Blogger's discovery a sour note for Sony

ON BLOGS

November 20, 2005|By TROY MCCULLOUGH

Facing a three-week-old blog assault, the news for Sony just keeps getting worse.

Calls for a boycott have grown louder by the day. Two lawsuits have been filed, with more possibly on the way. And the company has finally bowed to pressure and announced a costly CD recall.

All this -- in case you haven't been paying attention -- stems from a blogger's discovery that some Sony CDs secretly install deeply embedded software on computers when people copy those CDs to their hard drives. The software is intended to limit the number of copies a person can make of a CD, but it also creates a security breach that could be exploited by hackers to disastrous effect on a person's computer.

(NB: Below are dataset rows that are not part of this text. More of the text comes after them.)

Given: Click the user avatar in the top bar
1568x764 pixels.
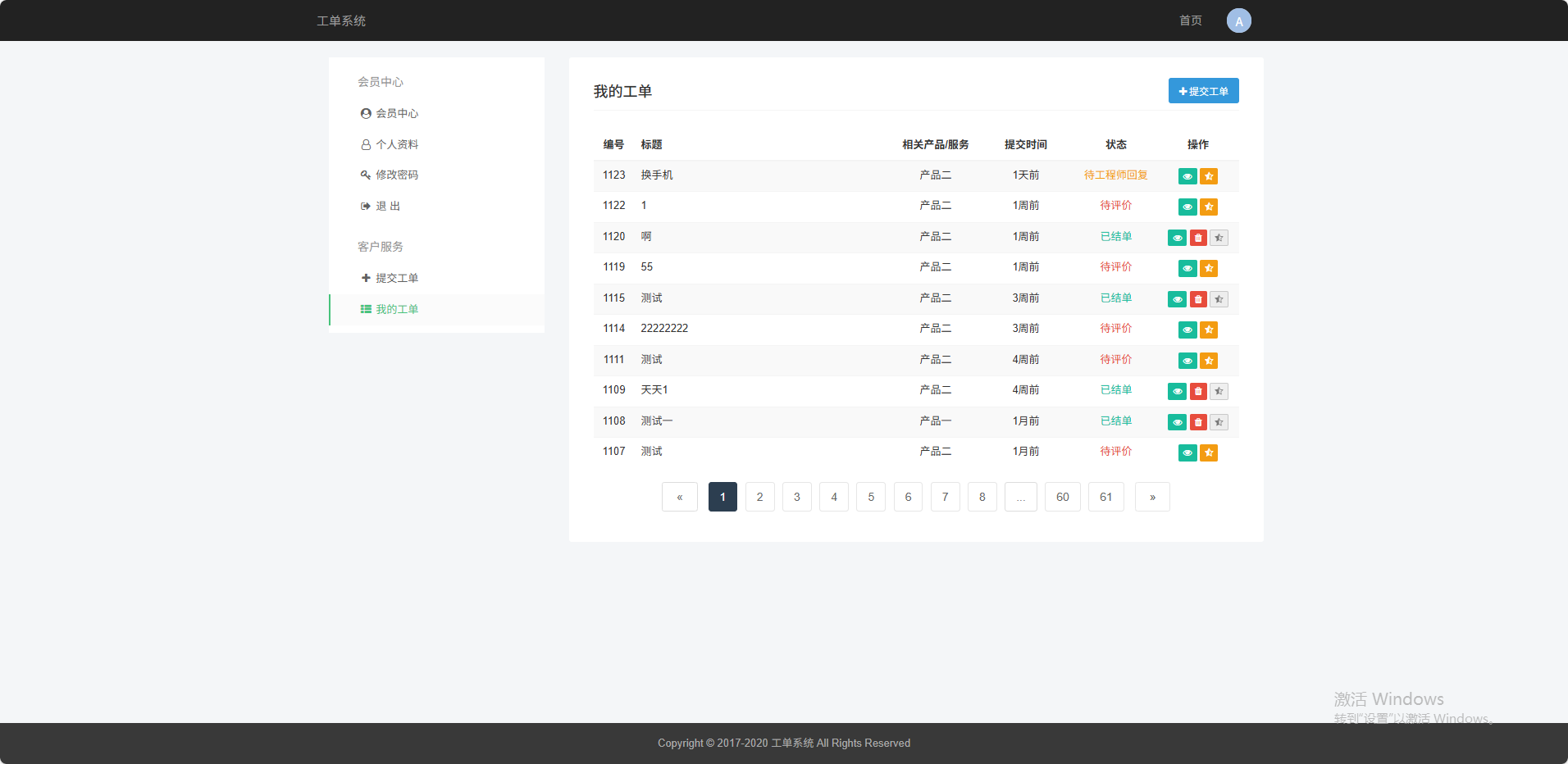Looking at the screenshot, I should click(x=1238, y=20).
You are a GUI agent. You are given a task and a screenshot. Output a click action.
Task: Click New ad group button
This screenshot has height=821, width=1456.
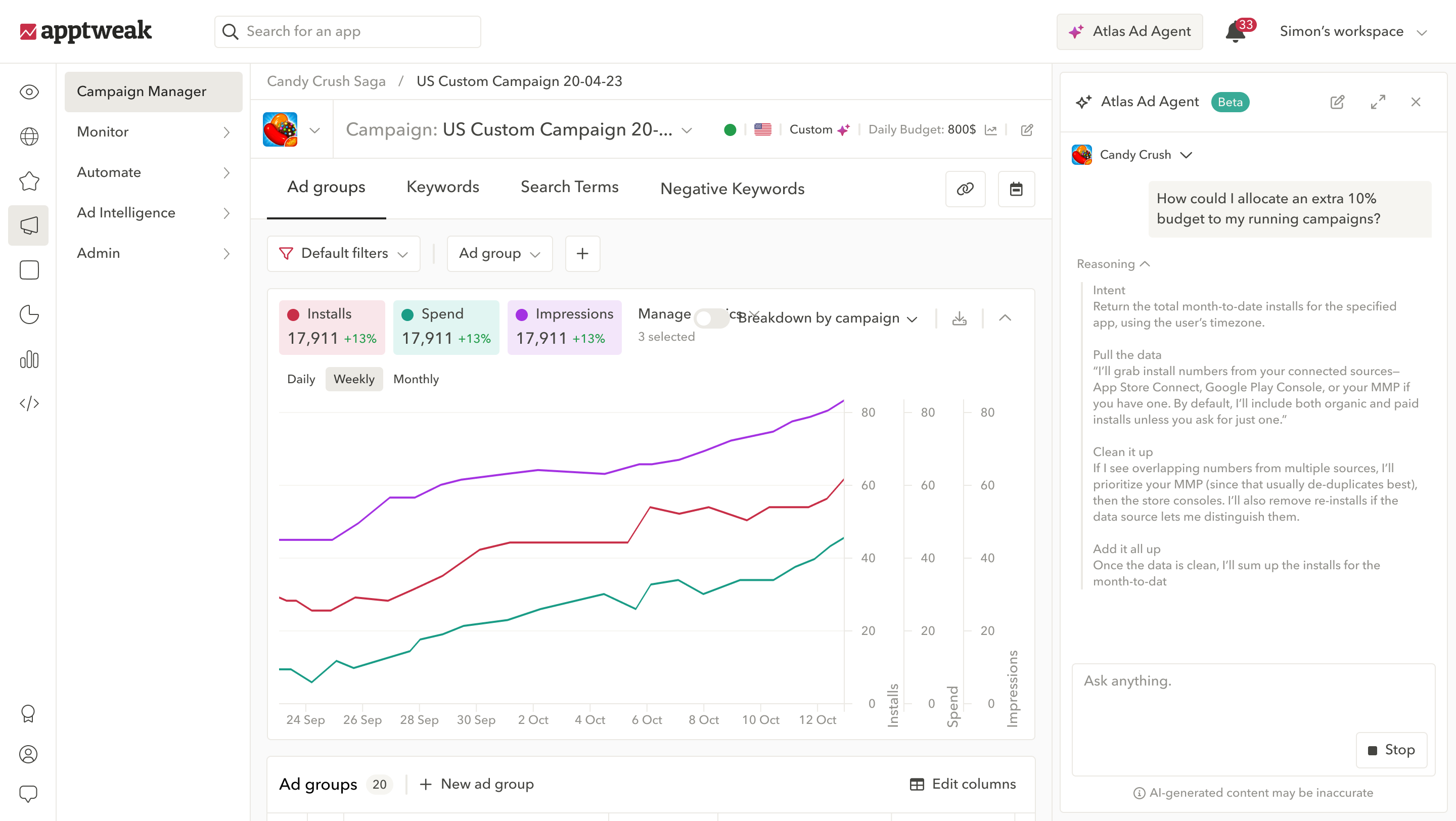pyautogui.click(x=476, y=784)
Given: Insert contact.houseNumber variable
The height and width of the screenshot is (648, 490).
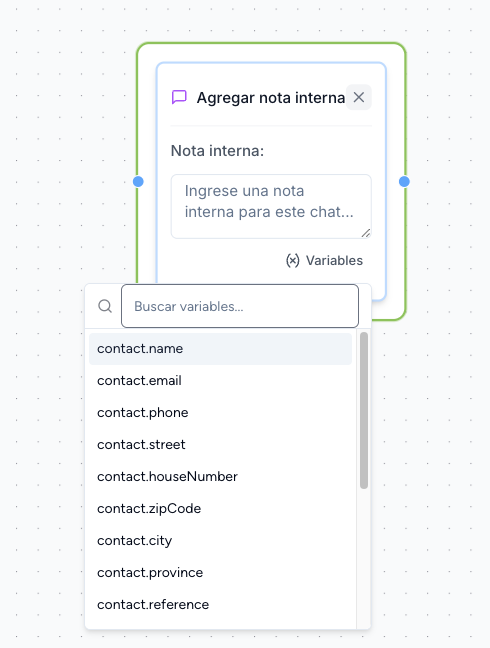Looking at the screenshot, I should point(220,477).
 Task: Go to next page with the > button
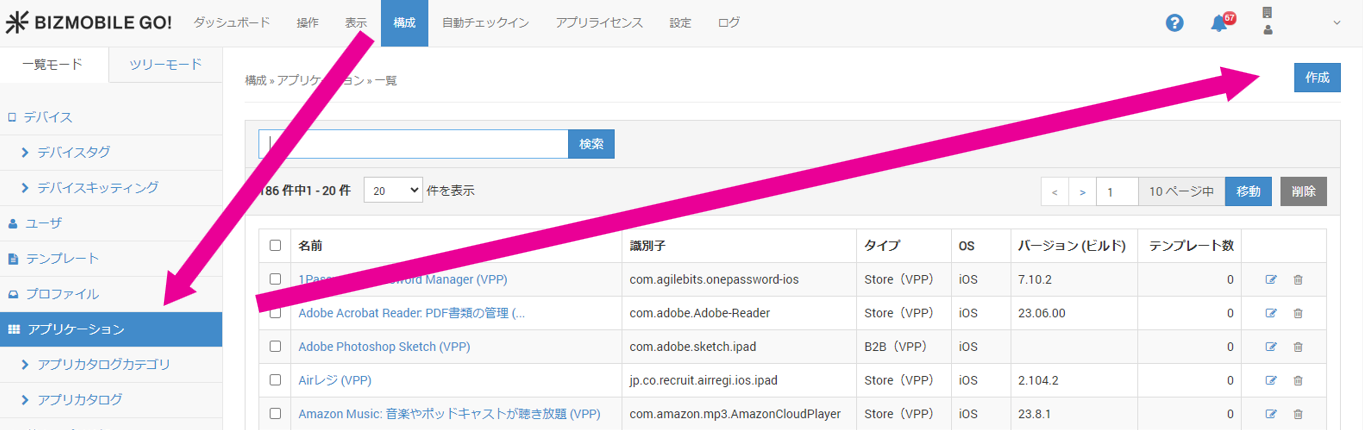[x=1082, y=192]
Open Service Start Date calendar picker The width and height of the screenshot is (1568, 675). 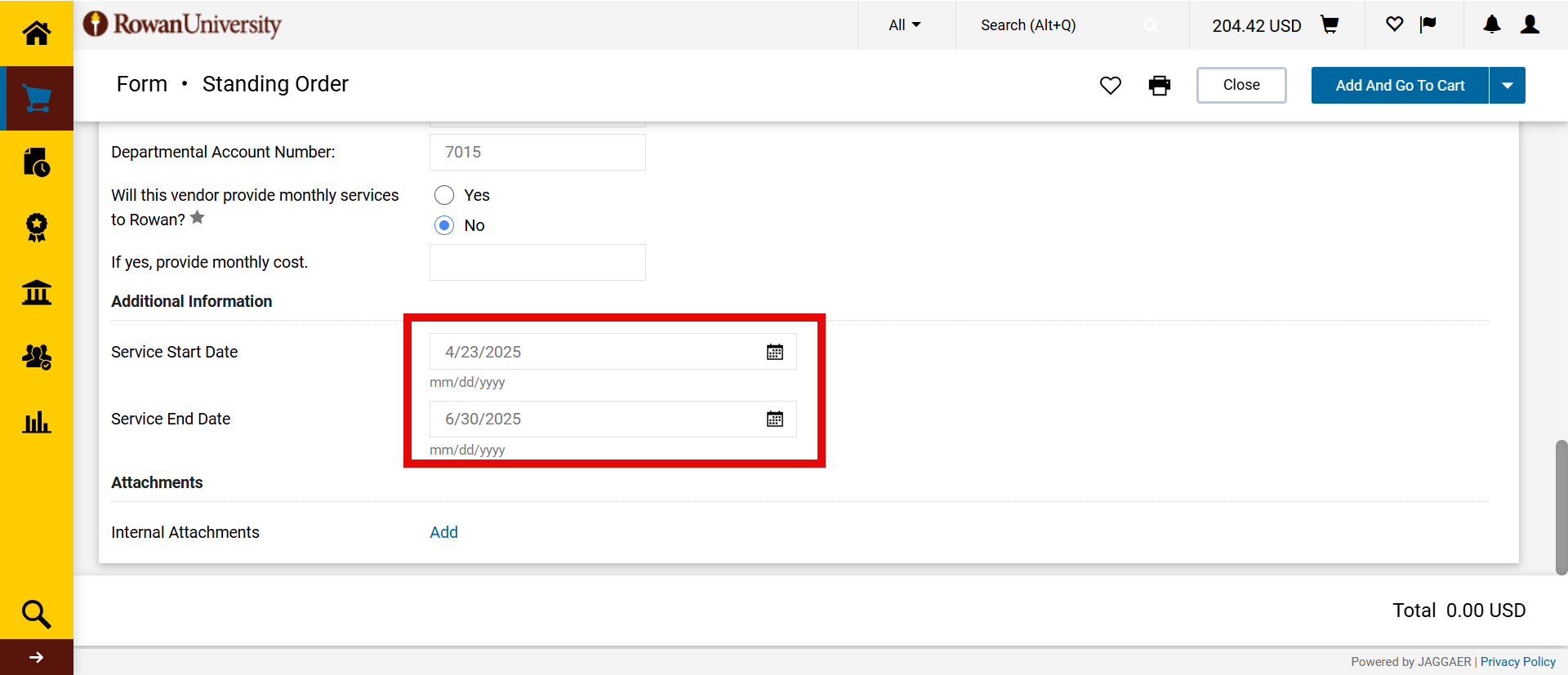(x=774, y=352)
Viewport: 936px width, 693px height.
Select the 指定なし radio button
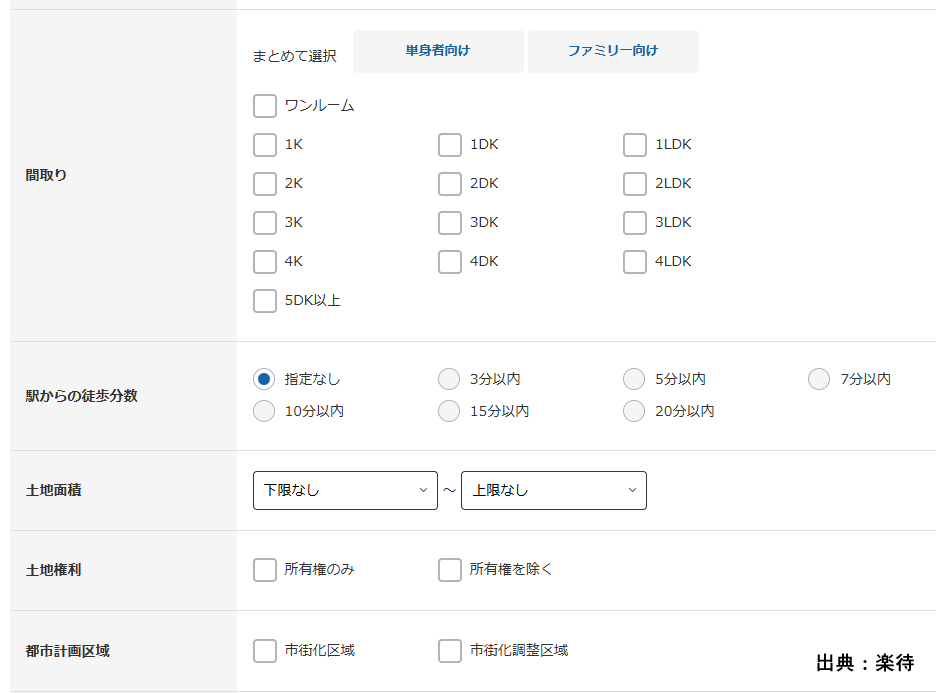point(264,379)
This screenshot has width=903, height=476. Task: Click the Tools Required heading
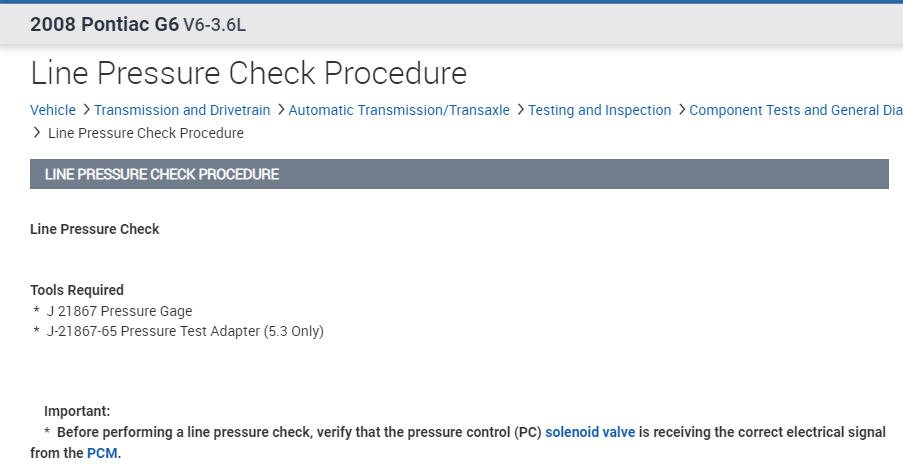click(x=77, y=290)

Sony's sluggish response to the growing outrage has only exacerbated the controversy, and the bloggers have pounced.

"We are at war, and Sony fired first," wrote Tim Jarrett on his site, discuss.jarretthousenorth.com

Jarrett started a new site, BoycottSony.us. "It's simple," he wrote. "If you treat me with disrespect, I stop doing business with you; if you treat me as a criminal, I call you on it; if you ship a product that disables my computer, it's war."

Ann Arbor, Mich., resident Edward Vielmetti on his site, vielmetti.typepad.com/vacuum, reports that he has persuaded his library to stop adding Sony CDs to its collection and encourages others to try the same approach. "Talk to your own local library and tell them about the problem and the headaches they are liable to if their patrons check out a music CD that damages their computer! And mention it to your favorite used CD store owner as well."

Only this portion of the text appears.